__Activity__: Entries follow. Give back exactly the lines starting at the one containing "You are a computer-use" and ending at the one containing "Instruction: Click the", and no other lines.

__Material to process__:
Start of Block
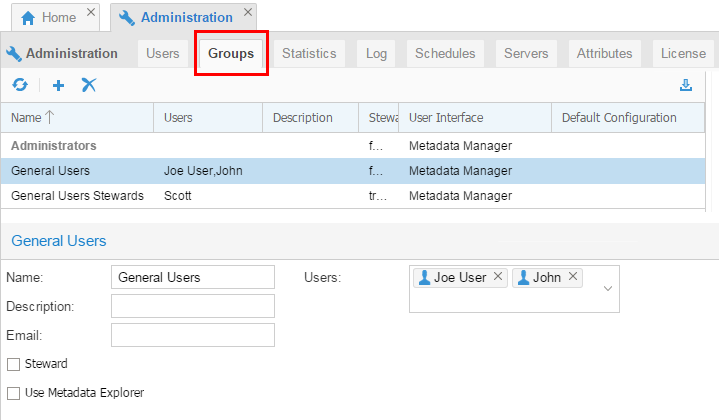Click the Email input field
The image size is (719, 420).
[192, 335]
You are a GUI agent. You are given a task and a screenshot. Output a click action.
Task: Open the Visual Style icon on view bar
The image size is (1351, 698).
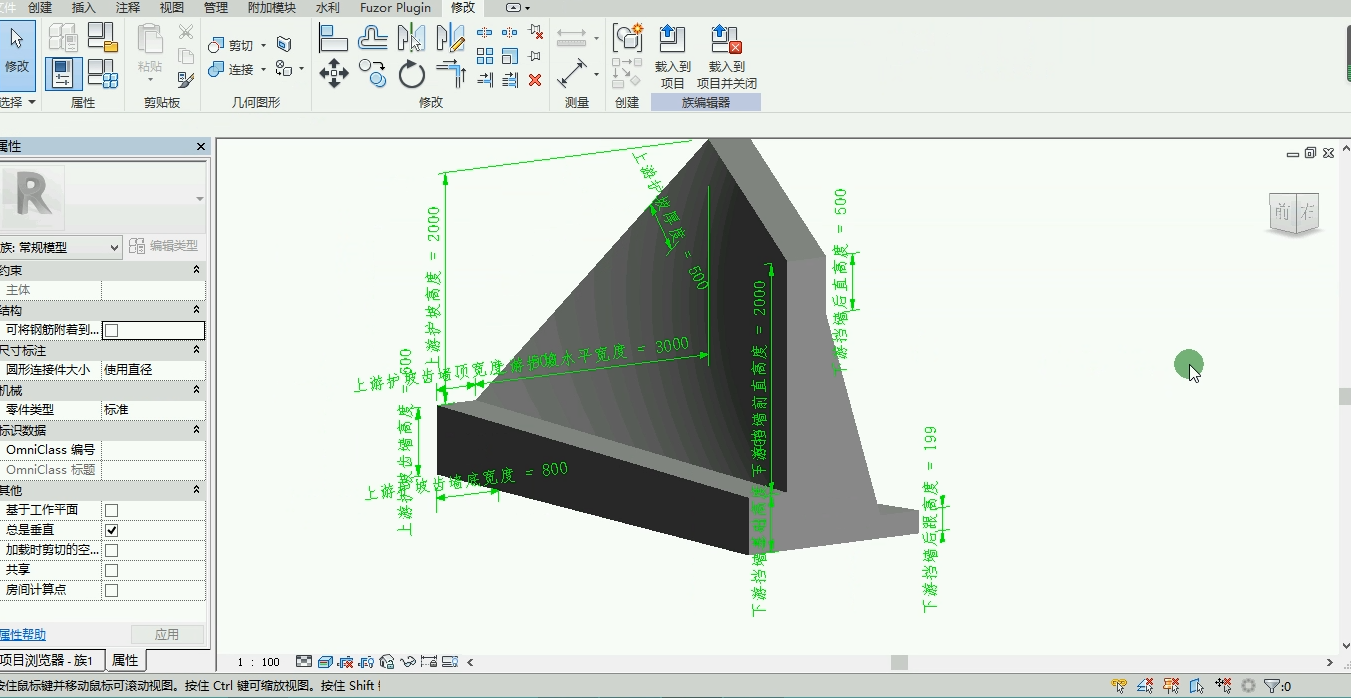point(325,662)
End of Block
Start of Block
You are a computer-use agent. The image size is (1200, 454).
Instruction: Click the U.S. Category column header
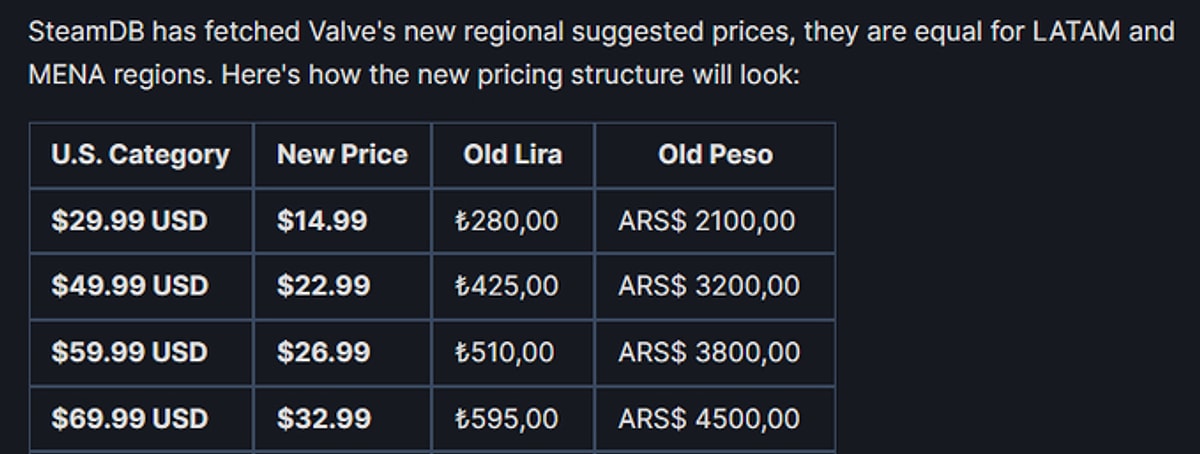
End of Block
__Answer for this exercise__:
You are a computer-use agent. The image size is (1200, 454).
Instruction: Click the U.S. Category column header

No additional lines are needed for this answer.